Roses by G. R. Mannering review

She bears no name. Her silvery appearance is freakish to the numerous inhabitants of Sago, the cosmopolitan capital of Pevorocco in a fantasy realm. With her mother vanishing at the instance of her birth, she is sent to live with the cruel, rich Ma Dane, where she is punished daily for something, though she knows not what. Tauntingly named Beauty, she flees Sago in a violent uprising that sets out to massacre all Magics and journeys to the furthest point of the country.

But Beauty cannot hide in the grassy Hillands forever. Before long, the State officials find her and threaten to take her back to war-torn Sago where death surely awaits. In a midnight blizzard she escapes them, running into a deep, enchanted forest to a great and terrible beast who will bargain for her life.

But can Beauty accept Beast? Eternity is a long time.

roses

Before I get on with my review, I should tell you that Beauty and the Beast is my favourite Disney movie of all time (if not my favourite film ever!). I love the songs and identify with Belle, a daydreamer who’s always hankering after adventure in the great wide somewhere and has an unhealthy obsession with books…

disney-belle-books

So when I received an ARC of Roses by G. R. Mannering I was excited to find out how she would tackle her retelling of this classic fairytale.

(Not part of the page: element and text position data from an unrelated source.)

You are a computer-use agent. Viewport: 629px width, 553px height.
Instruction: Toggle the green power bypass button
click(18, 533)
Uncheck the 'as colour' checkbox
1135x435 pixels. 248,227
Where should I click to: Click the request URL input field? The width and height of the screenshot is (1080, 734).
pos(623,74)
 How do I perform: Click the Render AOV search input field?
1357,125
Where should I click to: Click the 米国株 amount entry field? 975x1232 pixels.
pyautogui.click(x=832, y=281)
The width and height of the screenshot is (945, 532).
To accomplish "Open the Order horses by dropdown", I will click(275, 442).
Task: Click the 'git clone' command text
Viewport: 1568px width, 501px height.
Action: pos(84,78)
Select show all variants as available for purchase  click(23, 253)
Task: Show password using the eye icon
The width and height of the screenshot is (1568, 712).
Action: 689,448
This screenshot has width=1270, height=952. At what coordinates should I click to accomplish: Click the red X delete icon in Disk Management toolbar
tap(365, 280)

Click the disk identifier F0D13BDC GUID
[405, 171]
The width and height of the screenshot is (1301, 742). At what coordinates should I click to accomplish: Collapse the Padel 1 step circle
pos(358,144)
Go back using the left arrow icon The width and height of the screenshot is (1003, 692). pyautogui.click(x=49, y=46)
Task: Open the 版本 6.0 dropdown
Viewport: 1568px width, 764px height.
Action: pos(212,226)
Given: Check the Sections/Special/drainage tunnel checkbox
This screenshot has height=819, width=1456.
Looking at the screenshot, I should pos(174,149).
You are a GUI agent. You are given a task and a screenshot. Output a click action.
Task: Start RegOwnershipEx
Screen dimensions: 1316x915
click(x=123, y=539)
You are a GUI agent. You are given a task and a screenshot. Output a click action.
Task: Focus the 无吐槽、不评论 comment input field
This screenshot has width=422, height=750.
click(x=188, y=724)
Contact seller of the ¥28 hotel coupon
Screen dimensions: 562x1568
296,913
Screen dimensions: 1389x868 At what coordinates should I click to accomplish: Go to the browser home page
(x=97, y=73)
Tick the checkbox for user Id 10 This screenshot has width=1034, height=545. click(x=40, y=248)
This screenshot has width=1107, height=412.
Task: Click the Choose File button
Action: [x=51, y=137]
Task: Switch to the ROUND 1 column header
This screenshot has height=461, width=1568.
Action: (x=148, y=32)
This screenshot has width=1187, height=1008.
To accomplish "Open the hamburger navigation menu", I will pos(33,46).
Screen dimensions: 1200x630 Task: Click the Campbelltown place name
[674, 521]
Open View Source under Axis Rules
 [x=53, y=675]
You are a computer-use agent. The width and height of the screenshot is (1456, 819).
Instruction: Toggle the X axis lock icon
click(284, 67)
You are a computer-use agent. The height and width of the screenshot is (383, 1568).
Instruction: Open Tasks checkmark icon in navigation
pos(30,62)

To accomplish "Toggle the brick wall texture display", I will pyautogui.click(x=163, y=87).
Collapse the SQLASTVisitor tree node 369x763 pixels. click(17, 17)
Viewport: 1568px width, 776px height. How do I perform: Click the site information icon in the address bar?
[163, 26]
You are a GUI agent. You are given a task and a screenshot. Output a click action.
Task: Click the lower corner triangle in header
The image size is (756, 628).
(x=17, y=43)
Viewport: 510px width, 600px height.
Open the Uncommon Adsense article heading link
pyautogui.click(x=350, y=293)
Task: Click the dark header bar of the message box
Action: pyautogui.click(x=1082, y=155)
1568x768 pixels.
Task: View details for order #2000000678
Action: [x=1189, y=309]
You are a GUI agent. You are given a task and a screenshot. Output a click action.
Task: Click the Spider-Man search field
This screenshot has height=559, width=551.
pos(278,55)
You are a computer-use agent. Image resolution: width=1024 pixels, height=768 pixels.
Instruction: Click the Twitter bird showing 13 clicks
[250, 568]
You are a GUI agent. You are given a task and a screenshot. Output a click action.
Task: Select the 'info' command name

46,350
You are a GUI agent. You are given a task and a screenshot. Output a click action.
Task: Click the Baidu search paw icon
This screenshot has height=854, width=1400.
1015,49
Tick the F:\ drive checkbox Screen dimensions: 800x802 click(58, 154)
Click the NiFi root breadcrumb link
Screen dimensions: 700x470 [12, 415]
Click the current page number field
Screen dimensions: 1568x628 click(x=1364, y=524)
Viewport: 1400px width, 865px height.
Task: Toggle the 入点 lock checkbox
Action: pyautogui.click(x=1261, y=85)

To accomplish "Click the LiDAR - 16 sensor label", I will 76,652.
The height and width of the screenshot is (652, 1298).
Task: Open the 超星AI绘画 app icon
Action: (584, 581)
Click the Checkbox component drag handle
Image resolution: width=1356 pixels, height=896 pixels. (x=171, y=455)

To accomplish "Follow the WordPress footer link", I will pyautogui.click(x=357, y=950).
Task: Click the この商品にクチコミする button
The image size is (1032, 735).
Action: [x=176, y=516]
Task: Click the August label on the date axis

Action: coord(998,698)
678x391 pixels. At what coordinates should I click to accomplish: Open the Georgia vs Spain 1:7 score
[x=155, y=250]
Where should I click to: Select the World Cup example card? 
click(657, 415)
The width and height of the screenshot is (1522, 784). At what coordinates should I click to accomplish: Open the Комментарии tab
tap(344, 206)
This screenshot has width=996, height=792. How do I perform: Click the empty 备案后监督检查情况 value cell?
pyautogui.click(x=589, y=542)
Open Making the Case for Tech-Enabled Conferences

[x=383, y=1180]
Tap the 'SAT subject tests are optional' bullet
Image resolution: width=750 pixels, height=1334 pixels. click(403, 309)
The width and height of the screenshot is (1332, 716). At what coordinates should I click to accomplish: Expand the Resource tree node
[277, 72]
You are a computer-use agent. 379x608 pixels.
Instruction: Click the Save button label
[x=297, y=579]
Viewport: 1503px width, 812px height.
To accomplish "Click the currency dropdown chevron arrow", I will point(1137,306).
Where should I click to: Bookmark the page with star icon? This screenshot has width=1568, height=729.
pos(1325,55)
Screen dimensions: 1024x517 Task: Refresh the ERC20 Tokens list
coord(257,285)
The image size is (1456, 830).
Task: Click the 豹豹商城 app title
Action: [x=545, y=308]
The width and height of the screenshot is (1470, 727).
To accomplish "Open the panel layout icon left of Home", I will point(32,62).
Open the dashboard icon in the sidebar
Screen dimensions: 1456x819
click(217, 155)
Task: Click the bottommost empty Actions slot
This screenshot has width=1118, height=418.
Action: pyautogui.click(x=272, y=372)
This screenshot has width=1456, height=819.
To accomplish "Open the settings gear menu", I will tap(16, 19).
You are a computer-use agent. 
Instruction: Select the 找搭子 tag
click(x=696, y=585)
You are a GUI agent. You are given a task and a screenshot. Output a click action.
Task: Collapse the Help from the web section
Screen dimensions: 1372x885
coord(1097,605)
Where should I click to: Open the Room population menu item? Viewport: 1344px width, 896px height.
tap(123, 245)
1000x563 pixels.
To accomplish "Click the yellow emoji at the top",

The fantastical land of Pevorocco is full of wondrous things. There’s the high society and glittering ballrooms in the stifling heat of capital city Sago, where ladies meet to drink syrupy tea and magical beings lurk in the ghettoes under the guise of circuses. Away in the Hillands are cascading waterfalls, remote temples and the best trained horses in the land, whilst deep in the forest lies an enchanted castle, complete with mysterious unseen servants, roses that change colour according to the overall mood and its own microclimate. I really liked the ethereal setting, and the descriptions, though simply worded, made it all come alive. But it’s not all fantasy and fairytale – it’s a dangerous time, and bubbling under the surface is the threat of unrest and ethnic cleansing, when plans are announced to round up the mistrusted Magic Bloods, beings with magical powers.

With her silver hair and skin and violet eyes, Beauty is earmarked as a magical being from birth and isolated because of it. Of unknown parentage, she lives with Ma Dane but receives no love or affection and is never made to feel part of the family. You can’t help but feel sorry for her, but at the same time it’s hard to warm to her because as cowed as she is by repeated rejection, she doesn’t make an effort with people or ever try to meet them on their terms. I grew to like her more as she came to learn more about herself and the world around her. Through her growing friendship with Beast we get to see a more compassionate, less stubborn side to her.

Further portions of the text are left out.